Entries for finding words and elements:
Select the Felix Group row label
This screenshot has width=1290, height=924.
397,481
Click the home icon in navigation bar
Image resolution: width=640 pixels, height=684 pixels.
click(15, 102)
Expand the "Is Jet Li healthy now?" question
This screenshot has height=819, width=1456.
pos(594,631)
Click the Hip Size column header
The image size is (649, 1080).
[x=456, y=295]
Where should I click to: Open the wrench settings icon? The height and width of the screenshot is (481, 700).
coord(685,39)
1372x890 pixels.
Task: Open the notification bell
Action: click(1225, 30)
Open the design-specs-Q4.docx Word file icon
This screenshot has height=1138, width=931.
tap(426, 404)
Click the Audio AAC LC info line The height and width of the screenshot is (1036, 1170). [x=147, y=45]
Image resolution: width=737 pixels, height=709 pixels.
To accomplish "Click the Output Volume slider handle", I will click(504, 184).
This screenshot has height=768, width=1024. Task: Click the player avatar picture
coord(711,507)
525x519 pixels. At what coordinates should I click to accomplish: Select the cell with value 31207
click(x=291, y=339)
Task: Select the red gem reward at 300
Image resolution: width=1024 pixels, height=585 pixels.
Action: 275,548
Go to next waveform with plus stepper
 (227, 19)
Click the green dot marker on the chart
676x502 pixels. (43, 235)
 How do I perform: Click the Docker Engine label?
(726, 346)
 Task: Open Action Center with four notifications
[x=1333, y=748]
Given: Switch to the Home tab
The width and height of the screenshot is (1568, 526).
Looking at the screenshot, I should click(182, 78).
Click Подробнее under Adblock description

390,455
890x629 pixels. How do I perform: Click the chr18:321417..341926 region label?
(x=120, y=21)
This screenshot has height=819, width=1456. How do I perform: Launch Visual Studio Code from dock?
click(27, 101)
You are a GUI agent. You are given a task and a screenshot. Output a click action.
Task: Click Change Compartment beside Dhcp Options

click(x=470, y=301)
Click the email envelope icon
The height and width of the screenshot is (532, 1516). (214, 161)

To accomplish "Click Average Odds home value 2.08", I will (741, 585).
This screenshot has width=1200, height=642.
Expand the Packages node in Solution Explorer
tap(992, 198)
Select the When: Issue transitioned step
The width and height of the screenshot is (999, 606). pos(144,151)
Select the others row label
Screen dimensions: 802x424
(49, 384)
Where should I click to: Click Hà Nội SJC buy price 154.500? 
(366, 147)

**WHAT TO WORK ON**
Pick out every line of the material above that contains the string "Open", and copy each one.

**EXERCISE OUTPUT**
Where should I click to: Open the wrench settings icon? The height and width of the screenshot is (481, 700).
Task: Open the notification bell
Open the design-specs-Q4.docx Word file icon
 Task: Open Action Center with four notifications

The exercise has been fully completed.